Figure 1. Learning Process of the Deep Learning–Based Standardized Surgical Field Recognition Model and the Artificial Intelligence Confidence Score (AICS) Calculation Process.

Figure 1.

Model Optimization

Convolutional neural network (CNN)–based deep learning, which is a type of neural network that automates the extraction of visual features to optimize the performance of a given task, such as object identification based on an image, was used in the current study. The task of this deep learning model was to perform classification for surgical steps and hyperparameters, which were optimized to maximize the classification accuracy applied to the model. To evaluate the performance of the model, hold-out validation was adopted, and the overall accuracy was used as the metric. The CNN features were extracted using the Xception implemented in TensorFlow.35 The calculations were performed in Python, version 3.6 (Python Software Foundation).

Validation

From the data set of 650 cases, another 60 videos were extracted prior to model construction for validation. To allow for variability in results, the data set was divided into 3 groups by ESSQS scores, and the cases were selected from each group in a balanced and random manner. Based on ESSQS scores (range, 0-100 points), the 650 intraoperative videos were divided into the following 3 score groups: scores less than 2 SDs from the mean (low-score group; 15 cases), scores within the range spanning the mean plus or minus the 2 SDs (middle-score group; 30 cases), and scores greater than 2 SDs from the mean (high-score group; 15 cases). Each validation video was divided into frame units as static images of 1 frame per second, and those images were applied to the model. The AICS was calculated for each static image, and the mean AICS was calculated by dividing the total AICS of all static images by the number of all static images.

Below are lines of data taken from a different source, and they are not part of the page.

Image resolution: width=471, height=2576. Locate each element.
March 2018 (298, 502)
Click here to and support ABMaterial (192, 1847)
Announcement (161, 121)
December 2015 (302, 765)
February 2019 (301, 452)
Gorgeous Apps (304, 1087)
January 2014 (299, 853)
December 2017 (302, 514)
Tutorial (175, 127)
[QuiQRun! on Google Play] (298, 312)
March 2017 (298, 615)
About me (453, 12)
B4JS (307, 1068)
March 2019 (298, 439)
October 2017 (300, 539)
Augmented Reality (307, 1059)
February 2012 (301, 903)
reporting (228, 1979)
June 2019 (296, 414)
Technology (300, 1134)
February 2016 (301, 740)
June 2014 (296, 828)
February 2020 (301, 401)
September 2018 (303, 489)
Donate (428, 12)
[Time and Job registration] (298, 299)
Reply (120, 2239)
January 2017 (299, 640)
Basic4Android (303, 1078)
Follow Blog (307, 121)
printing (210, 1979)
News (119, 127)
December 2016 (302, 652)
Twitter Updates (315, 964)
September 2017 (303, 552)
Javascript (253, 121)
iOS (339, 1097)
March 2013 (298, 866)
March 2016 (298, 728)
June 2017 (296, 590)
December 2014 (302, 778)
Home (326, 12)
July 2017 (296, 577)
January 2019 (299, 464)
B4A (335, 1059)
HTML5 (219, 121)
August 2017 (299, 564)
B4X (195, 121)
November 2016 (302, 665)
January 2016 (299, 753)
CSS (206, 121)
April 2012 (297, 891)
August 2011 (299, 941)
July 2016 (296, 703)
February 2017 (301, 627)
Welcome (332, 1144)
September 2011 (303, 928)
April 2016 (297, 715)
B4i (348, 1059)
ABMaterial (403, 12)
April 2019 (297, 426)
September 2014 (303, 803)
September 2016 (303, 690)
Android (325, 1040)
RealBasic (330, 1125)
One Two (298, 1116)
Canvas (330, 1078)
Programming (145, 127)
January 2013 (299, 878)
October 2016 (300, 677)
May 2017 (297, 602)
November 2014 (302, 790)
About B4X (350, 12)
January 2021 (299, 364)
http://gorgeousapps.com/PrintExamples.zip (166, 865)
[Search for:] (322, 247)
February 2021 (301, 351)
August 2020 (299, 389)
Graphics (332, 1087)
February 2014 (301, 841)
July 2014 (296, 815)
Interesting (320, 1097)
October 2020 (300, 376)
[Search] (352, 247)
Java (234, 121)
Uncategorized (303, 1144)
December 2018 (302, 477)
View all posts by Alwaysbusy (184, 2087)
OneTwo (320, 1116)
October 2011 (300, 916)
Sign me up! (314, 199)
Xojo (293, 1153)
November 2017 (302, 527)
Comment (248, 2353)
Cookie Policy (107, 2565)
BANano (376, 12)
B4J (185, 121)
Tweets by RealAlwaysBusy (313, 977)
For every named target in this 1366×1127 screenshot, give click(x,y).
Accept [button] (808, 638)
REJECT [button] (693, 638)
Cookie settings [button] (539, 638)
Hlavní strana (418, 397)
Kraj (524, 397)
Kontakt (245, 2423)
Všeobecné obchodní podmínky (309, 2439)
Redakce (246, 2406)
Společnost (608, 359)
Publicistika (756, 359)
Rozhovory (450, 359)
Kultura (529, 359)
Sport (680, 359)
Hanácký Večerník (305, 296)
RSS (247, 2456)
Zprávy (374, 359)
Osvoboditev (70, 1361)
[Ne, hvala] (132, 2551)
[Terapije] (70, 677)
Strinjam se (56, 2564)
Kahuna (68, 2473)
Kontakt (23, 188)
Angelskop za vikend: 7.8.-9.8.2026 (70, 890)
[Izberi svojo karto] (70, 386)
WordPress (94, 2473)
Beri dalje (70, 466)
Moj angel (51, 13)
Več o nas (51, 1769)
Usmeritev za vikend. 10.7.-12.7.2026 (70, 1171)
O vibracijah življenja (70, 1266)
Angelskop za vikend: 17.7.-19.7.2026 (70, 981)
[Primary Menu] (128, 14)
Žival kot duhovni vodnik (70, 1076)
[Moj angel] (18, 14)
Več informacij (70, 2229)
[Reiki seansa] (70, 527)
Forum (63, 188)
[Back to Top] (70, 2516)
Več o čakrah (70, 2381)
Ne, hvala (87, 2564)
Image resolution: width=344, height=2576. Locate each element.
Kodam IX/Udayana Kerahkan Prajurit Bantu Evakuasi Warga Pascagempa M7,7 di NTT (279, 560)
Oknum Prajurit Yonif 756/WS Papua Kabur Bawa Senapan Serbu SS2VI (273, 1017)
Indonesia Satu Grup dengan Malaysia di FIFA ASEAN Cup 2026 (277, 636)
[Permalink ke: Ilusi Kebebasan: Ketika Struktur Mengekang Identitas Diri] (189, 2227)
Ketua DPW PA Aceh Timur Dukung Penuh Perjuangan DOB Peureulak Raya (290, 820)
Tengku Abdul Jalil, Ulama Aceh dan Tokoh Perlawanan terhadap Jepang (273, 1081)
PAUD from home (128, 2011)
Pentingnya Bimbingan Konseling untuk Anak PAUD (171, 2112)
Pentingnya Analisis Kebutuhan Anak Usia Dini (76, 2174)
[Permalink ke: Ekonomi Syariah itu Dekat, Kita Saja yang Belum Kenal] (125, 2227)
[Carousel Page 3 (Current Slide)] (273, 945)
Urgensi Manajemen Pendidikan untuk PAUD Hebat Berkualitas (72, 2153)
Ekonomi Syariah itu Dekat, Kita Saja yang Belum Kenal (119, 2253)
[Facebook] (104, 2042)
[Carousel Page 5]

Mean AICS Compared With ESSQS for Each Case

The receiver operating characteristic (ROC) curve was measured to determine the discriminating power of the proposed model. The sensitivity, specificity, and area under the ROC (AUROC) were calculated to screen the low- and high-score cases.

Statistical Analysis

Data were analyzed from April 2020 to September 2022. The Spearman rank correlation coefficient was adopted to compare the mean AICS and each ESSQS score for validation videos. All P values were 2-sided, and P < .05 was considered statistically significant. All statistical analyses were performed using EZR (Saitama Medical Center, Jichi Medical University),36 which is a graphical user interface for R, version 2.13.0 (R Project for Statistical Computing). More precisely, it is a modified version of R commander designed to add statistical functions frequently used in biostatistics.

Results

ESSQS Score

The mean (SD) ESSQS score of all 650 intraoperative videos was 66.2 (8.6) points, and those of the 60 model-construction and 60 validation videos were 79.3 (3.5) points and 62.4 (13.8) points, respectively. The mean (SD) ESSQS scores for the high-, middle-, and low-score groups were 79.3 (4.0), 63.9 (4.4), and 42.7 (5.1) points, respectively. The ESSQS score distribution of the 60 intraoperative videos is shown in the Table and the eFigure in Supplement 1. The validation cohort was similar to all cohort populations.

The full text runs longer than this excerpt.